● Instructions for the task
Please write out the lines of the data exactly, beginning with the first and ending with the line containing "Click the Solana logo icon"; leave the pictures behind.

━━━ Dataset entries ━━━

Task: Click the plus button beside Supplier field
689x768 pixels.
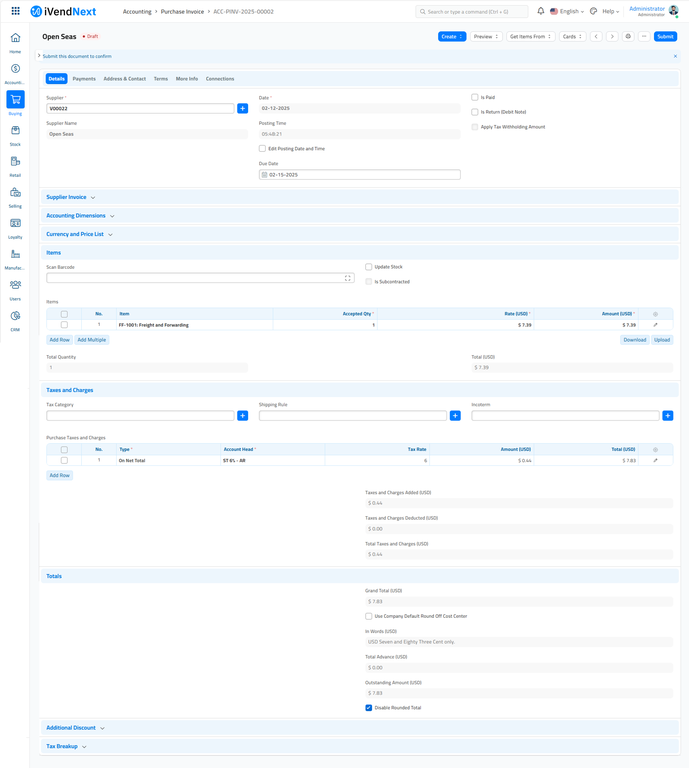Action: (x=242, y=108)
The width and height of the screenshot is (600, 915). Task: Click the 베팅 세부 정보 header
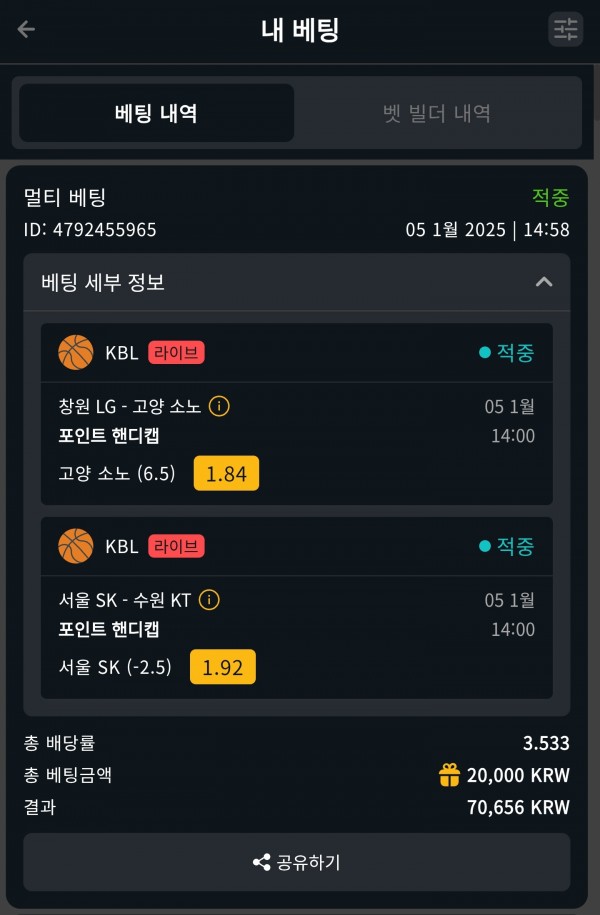click(296, 282)
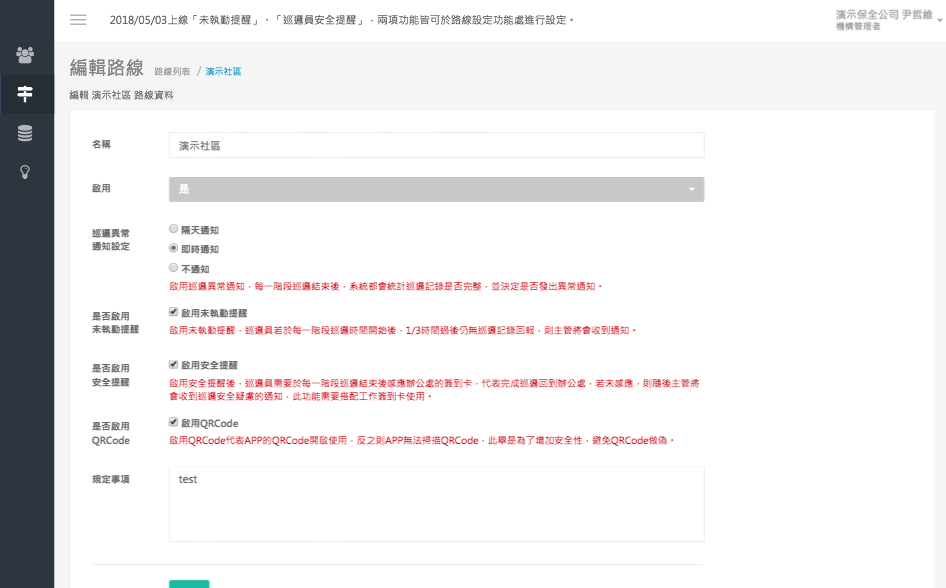Choose the 不通知 radio button
This screenshot has width=946, height=588.
coord(174,268)
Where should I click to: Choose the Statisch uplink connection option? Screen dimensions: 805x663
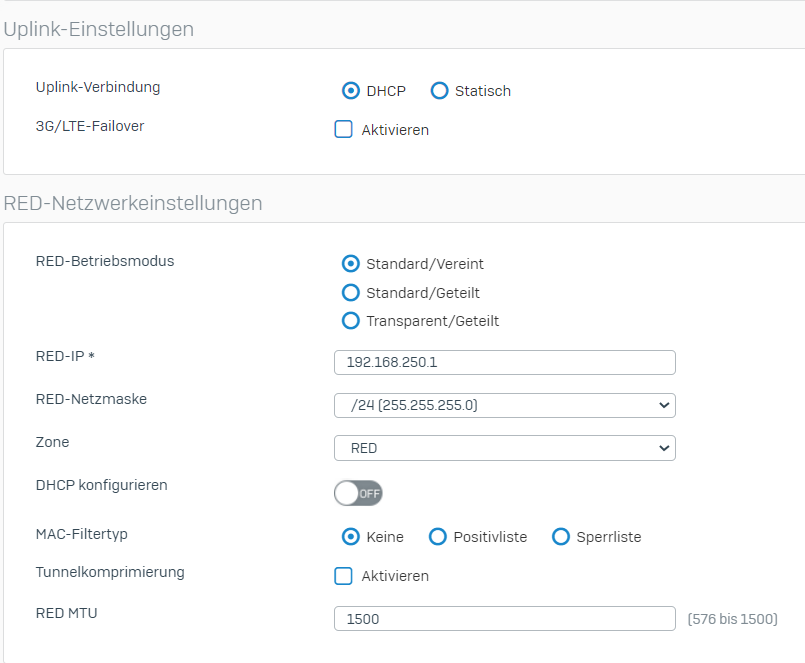coord(439,91)
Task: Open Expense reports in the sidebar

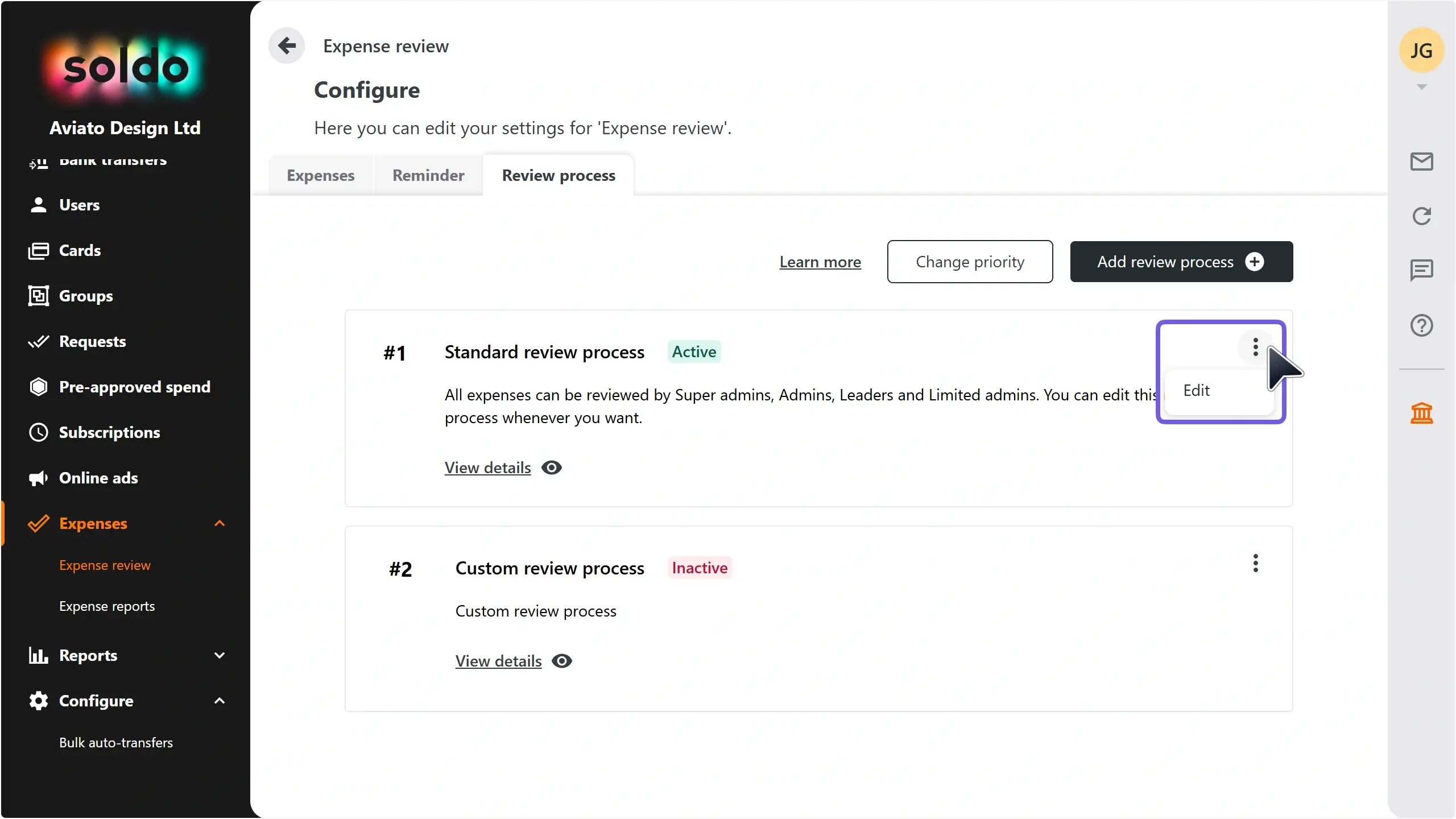Action: (107, 606)
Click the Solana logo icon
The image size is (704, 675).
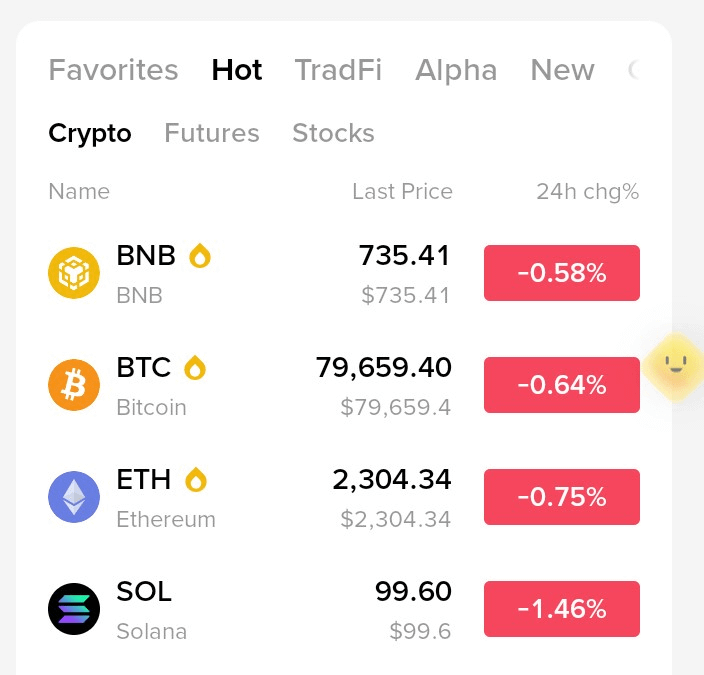[74, 609]

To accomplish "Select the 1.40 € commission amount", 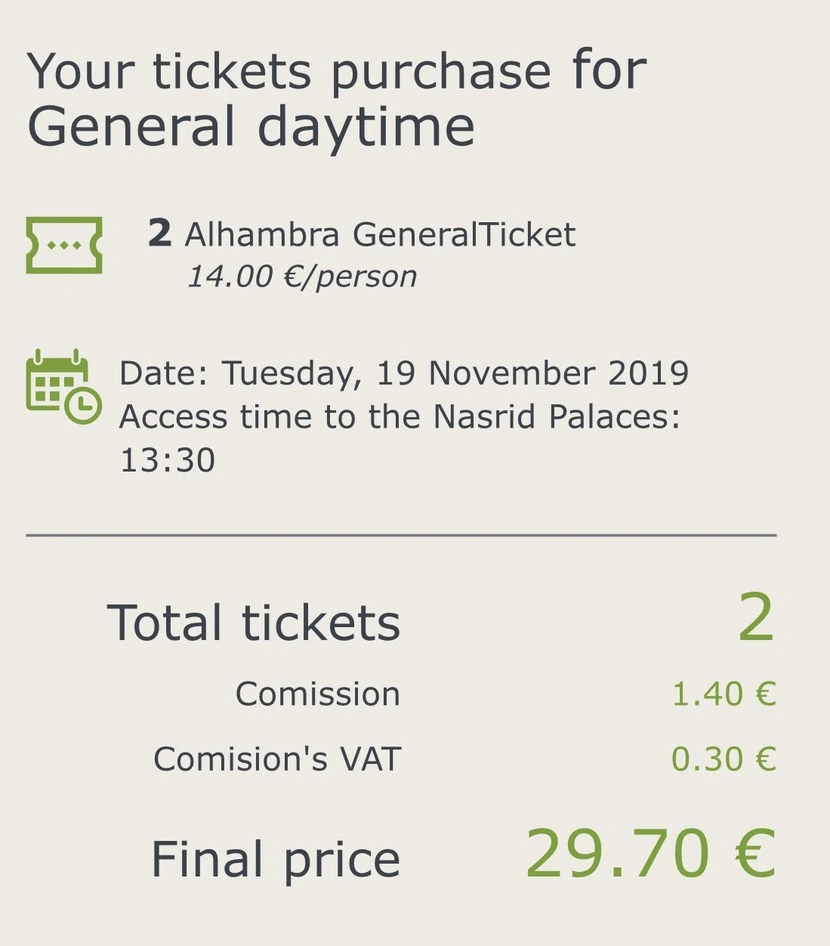I will pyautogui.click(x=723, y=694).
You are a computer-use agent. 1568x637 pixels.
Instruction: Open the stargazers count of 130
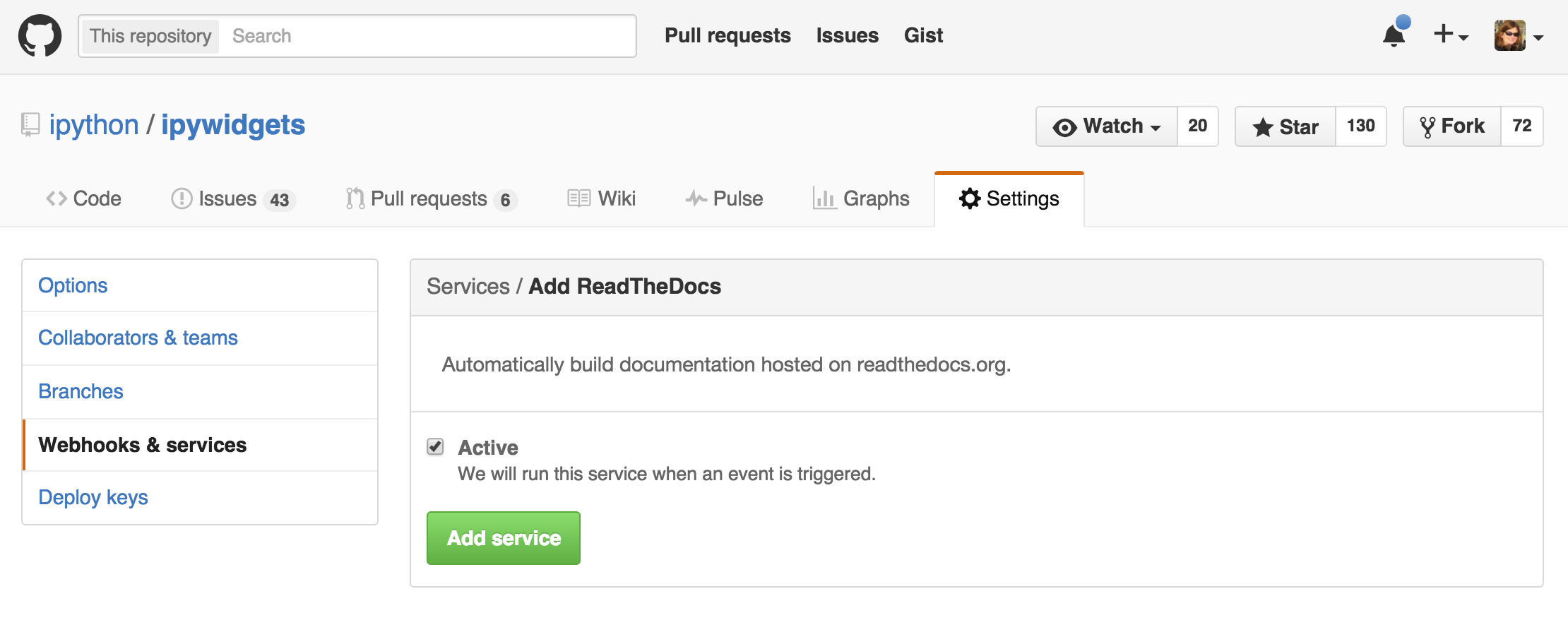pos(1360,126)
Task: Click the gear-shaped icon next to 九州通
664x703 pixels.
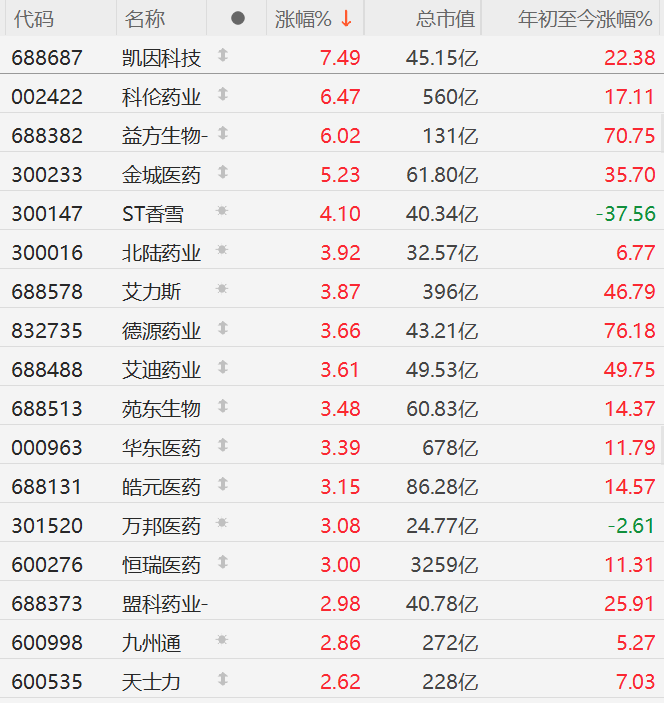Action: pos(223,641)
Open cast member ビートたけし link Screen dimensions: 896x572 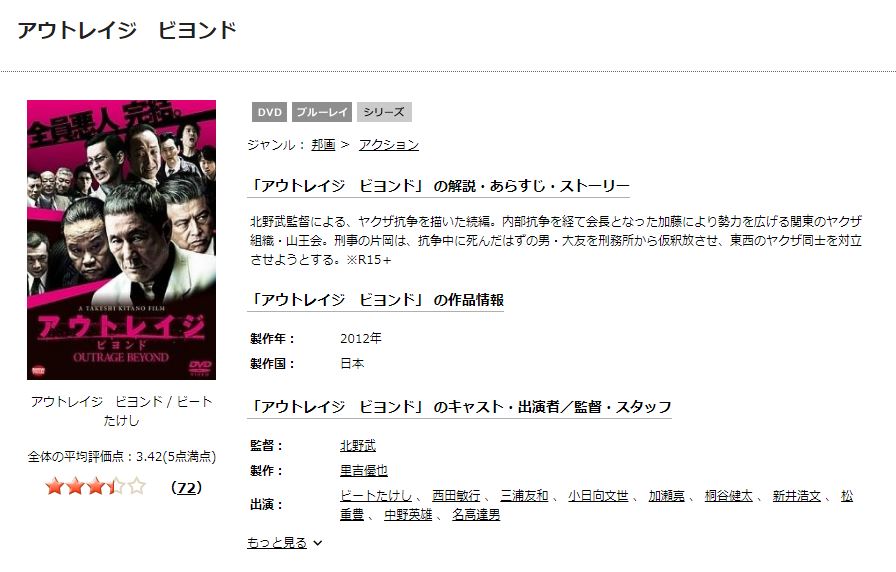(375, 496)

━━━

● Written solution
Task: Click the plus button beside Supplier field
689x768 pixels.
Action: (x=242, y=108)
The width and height of the screenshot is (600, 915). Task: Click the 베팅 세부 정보 header
click(296, 282)
Choose the 不通知 radio button
This screenshot has width=946, height=588.
coord(174,268)
Where should I click to: Choose the Statisch uplink connection option? Screen dimensions: 805x663
coord(439,91)
Task: Open Expense reports in the sidebar

Action: (107, 606)
Click the Solana logo icon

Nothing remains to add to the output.